(Work order)
Show all lines containing "Task" from the data below.
____________________
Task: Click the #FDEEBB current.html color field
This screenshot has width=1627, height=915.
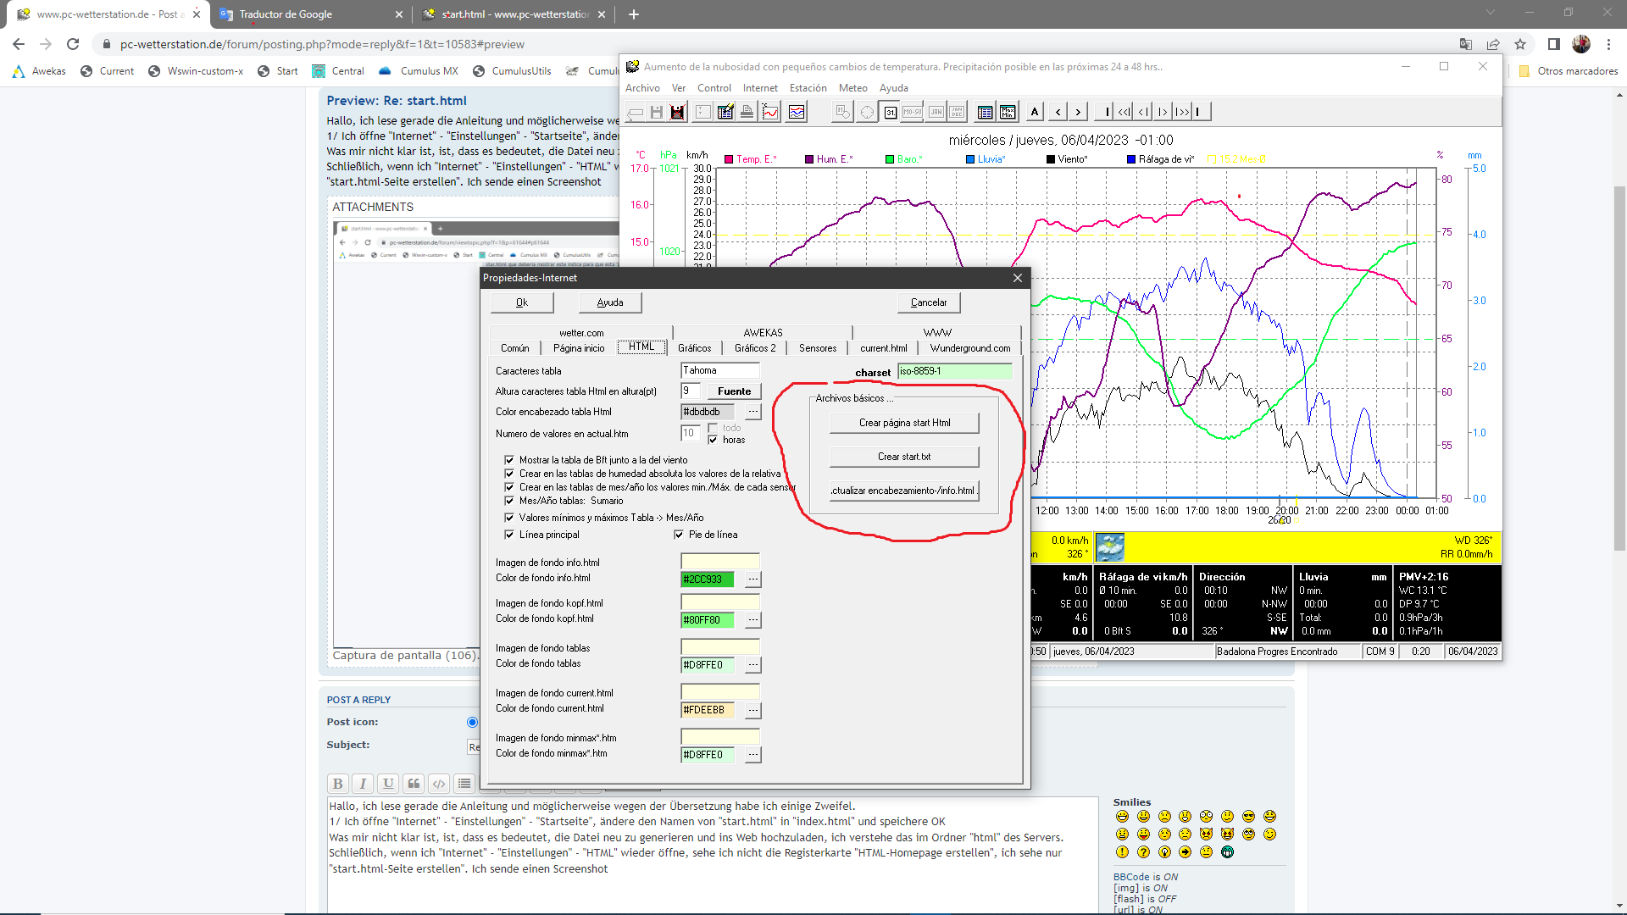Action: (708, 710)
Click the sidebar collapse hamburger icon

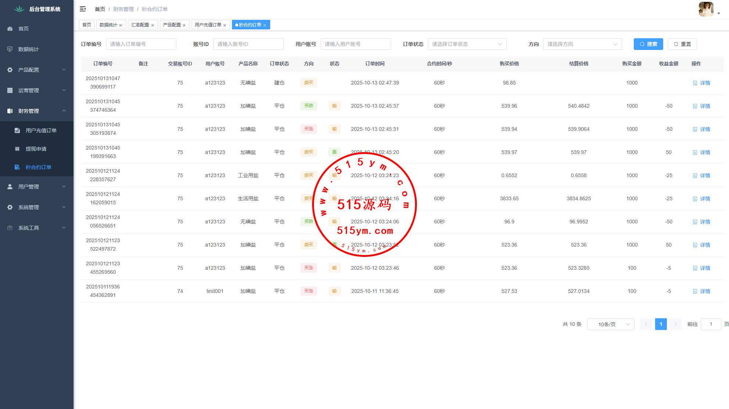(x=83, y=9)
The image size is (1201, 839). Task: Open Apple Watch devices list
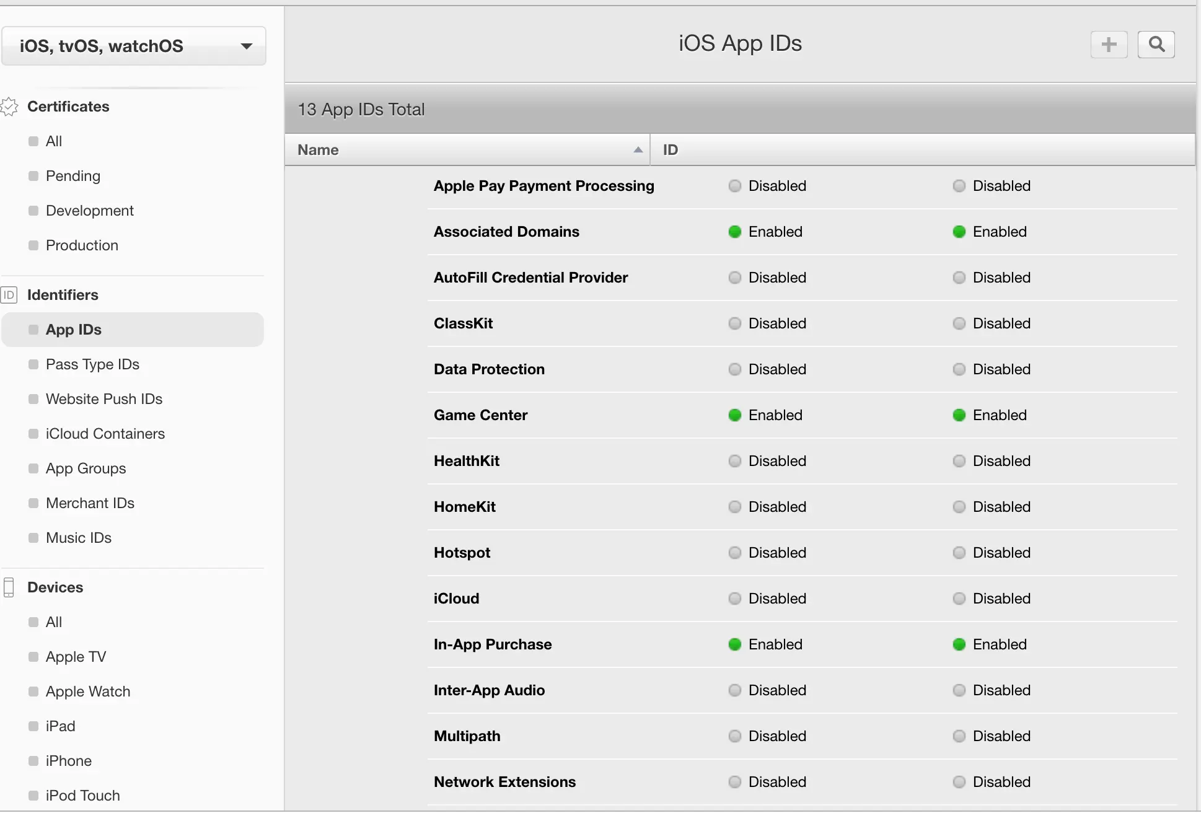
____________________
(Answer below)
Task: Click the #FDEEBB current.html color field
The image size is (1201, 839). Task: Open Apple Watch devices list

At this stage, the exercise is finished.